Based on experiments currently underway, I can attest that this is a delightful concoction, quite tart and refreshing, perfect for either after dinner or before. (Actually, I suspect that if one had a couple of these before dinner, one’s appetite would magically evaporate. But such is life.)
Do the current experiments with this new beverage have anything to do with the large and far overdue website that I should be working on at this moment? Why, yes. Yes, they do.
For those unfamiliar with the sugared glass concept, read on for a primer….
As the sidecar is not currently in fashion, I recognize that not everyone knows how to properly sugar a glass, or even why one might want one.
The sugared glass is like the salt-rim glass in which a margarita is typically served, except, you know, it’s sweet instead of salty. But the thing is, you can’t use regular sugar. You must use beverage sugar, which has smaller grains than regular granulated sugar.
This isn’t powdered sugar, mind you: It’s beverage sugar, sold in larger grocery stores and party places. Its other distinction is that it dissolves faster than granulated sugar, which is a big asset at a bar. (Never mind that a full-fledged bar would keep simple syrup on hand because it leaves no worry of the sugar stubbornly refusing to dissolve.) Powdered sugar bonds with the rim of a glass, forming into an unpleasant bit of impromptu candy that the drinker finds him-/herself sucking at, unattractively, or ignoring, also unattractively.
(In a pinch, you can pound on granulated sugar in a bag to turn it into beverage sugar. But who has the time?)
In contrast, beverage sugar slips off the rim of the glass neatly into the drinker’s mouth, lightly sweetening each sip. The drinker has the choice of working her/his way around the rim, clearing off sugar along the way and trying to match this clearing with drink consumption so the rim is clean at the same time the glass becomes empty; or sticking with a single spot and enjoying the festively decorated glass.

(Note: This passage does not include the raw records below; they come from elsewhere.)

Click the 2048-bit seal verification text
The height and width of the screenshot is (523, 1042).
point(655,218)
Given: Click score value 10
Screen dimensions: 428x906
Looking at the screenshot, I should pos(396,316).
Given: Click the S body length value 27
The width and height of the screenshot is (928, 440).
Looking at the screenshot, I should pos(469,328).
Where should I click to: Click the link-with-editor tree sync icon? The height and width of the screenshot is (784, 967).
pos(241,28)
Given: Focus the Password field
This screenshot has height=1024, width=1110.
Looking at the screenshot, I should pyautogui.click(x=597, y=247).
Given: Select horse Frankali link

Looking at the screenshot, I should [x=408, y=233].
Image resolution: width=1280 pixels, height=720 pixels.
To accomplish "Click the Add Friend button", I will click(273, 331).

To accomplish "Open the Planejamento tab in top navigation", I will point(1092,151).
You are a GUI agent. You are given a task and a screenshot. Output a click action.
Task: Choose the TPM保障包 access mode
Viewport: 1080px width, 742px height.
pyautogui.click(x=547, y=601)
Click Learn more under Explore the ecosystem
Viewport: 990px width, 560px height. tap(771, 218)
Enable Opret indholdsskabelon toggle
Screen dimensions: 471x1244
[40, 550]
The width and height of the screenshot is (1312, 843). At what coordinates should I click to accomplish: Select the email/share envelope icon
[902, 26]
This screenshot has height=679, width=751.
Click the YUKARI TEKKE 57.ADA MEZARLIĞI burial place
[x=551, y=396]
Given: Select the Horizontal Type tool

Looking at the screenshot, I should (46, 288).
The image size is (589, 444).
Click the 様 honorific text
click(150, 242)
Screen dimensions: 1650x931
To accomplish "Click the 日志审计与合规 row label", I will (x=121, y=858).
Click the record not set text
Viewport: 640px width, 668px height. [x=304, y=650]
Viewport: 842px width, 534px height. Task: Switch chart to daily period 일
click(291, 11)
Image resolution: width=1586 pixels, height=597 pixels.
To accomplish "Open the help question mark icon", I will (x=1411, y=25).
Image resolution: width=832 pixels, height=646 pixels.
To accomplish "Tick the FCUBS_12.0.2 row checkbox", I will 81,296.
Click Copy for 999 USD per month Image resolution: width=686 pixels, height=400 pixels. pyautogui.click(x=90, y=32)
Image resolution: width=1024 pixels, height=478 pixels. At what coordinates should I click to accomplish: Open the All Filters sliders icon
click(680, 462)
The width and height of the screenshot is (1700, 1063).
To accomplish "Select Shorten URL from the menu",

Either option is delightful.
Anyway. So to sugar the rim of a glass, sprinkle beverage sugar in a wide saucer, pour a little lemon or lime juice or something in a second saucer, take a chilled cocktail glass and set it, top down, in the juice dish first, making sure to dampen the entire rim, then in the sugar dish, coating the entire rim in tiny granules of sweetness. Then pour your prepared cocktail into the glass and serve.